Beyond the core rulebook: ready-made adventures. It’s hard to review our play experience without slipping a few words about the supplements we used; we played “Fresh” from Lawyers, Guns and Money and “Garden Full of Weeds” from Weep. The ready-made scenarios (not just these two, but in general) contain interesting hooks and twists, but often fail the test of “Does failure make an equally interesting story?” That said, we ended our final episode with a failure, but by common agreement decided to spin that into a tragic but satisfying conclusion that let us buy partial success at the cost of our characters’ ultimate fate.

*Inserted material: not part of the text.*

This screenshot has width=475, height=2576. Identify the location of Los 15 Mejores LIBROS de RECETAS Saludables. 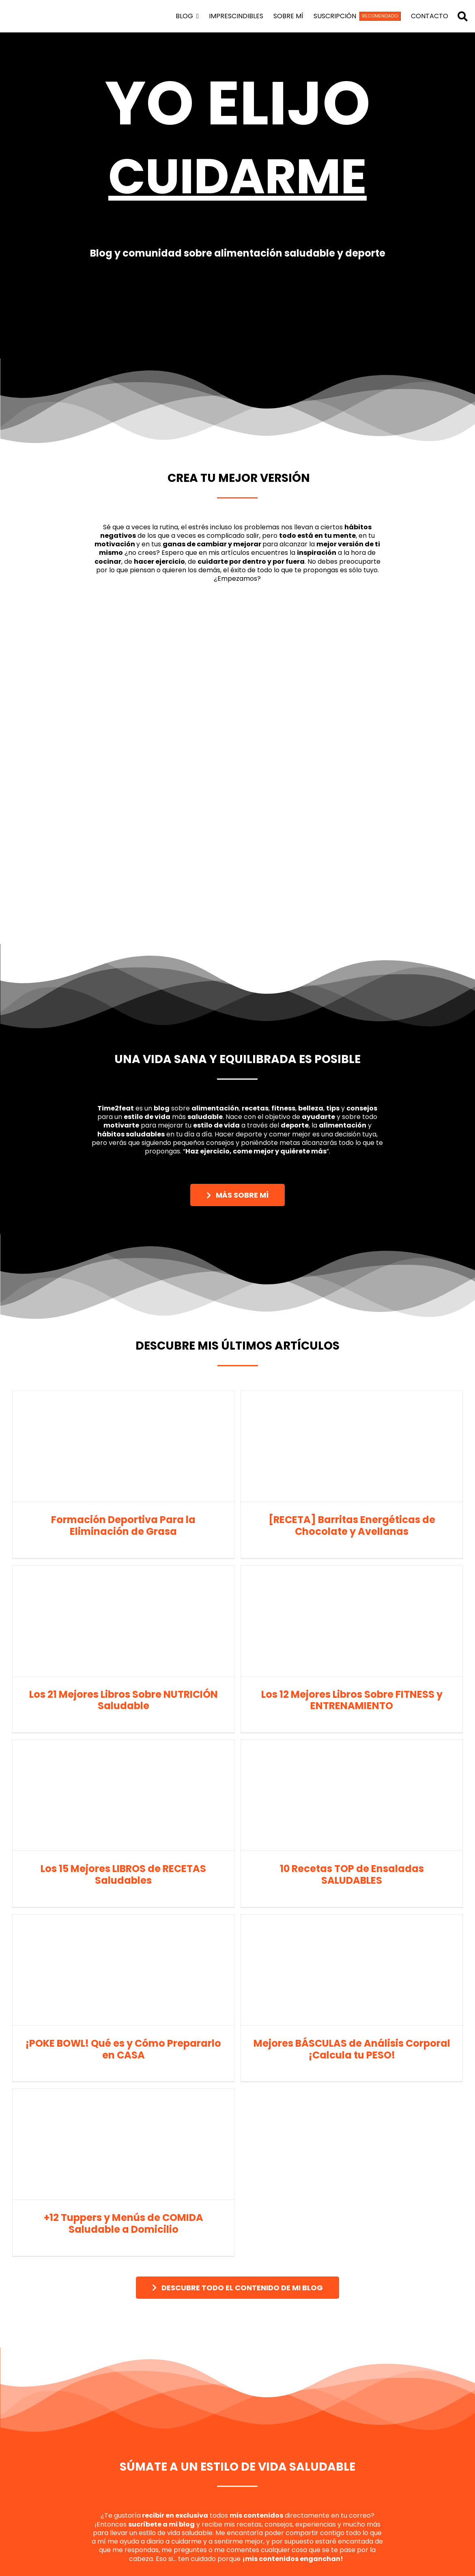
(123, 1874).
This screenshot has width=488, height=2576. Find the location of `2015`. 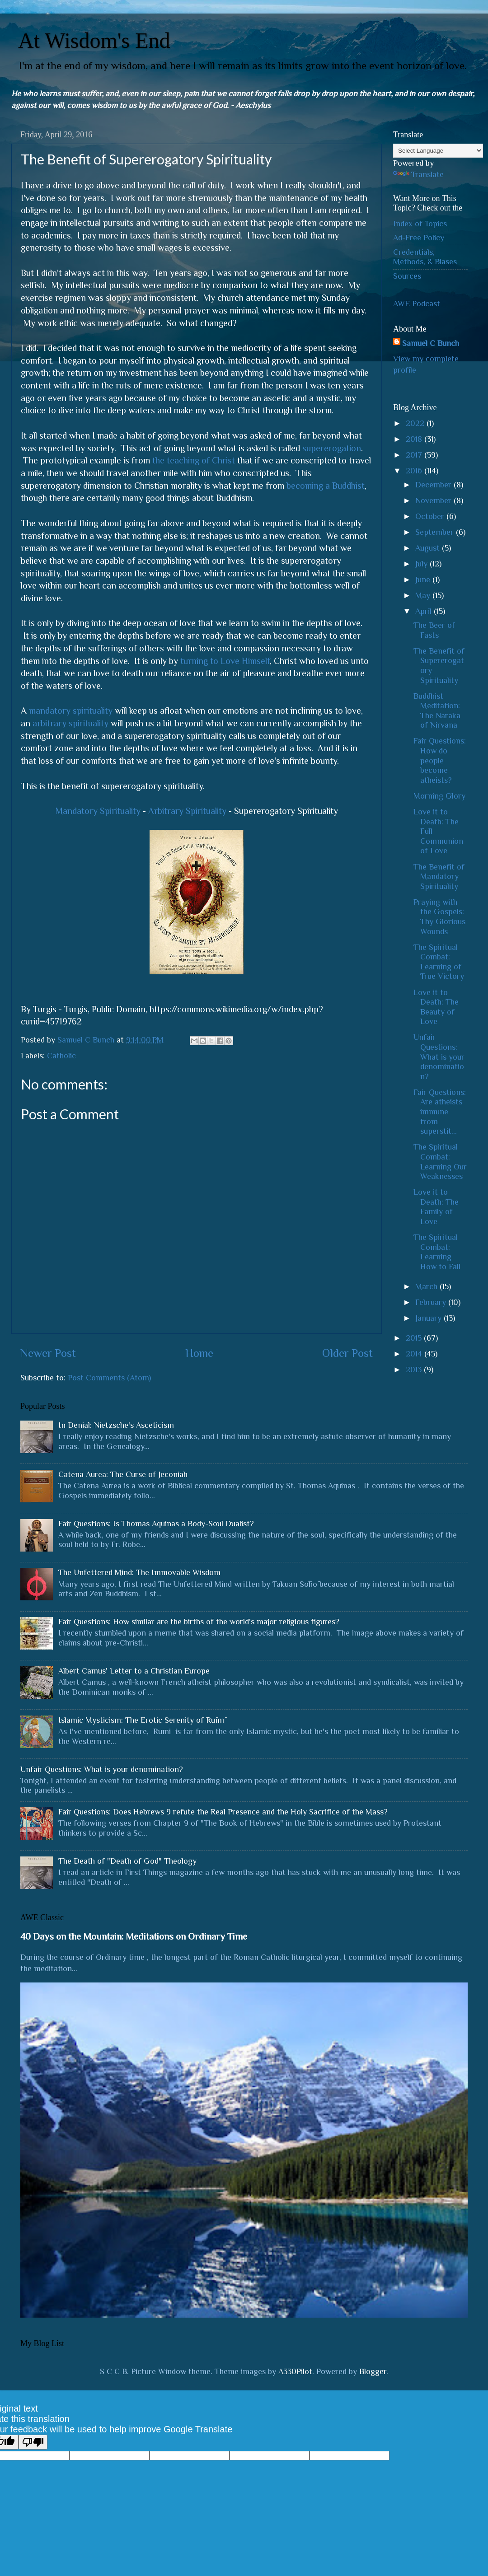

Who will like this game? Those comfortable with percentile-based games like CoC but looking for a bit more shine and zest; dark horror fans; and those who enjoy a wicked twist in their modern-era gaming. Even if you decide that the system is not you cup of tea, horror fans should take a look at the setting material. Moreover, many of the rules sub-systems (e.g., madness meter, passions, obsession skills, etc.) can be ported over to other systems.
Who will not like this game? Those who hate free-form skills or percentile-base will not like the system; those who want a traditional take on the occult (“My character knows what I know”) will be frustrated by the setting; those who are not comfortable dealing with adult, dark, or disturbing themes should stay away.
If you like a gritty story where even supernatural powers are a meagre defence against the powers of darkness, where everything is crazier than you ever thought, and where you put everything you are and you have on the line, this game is for you.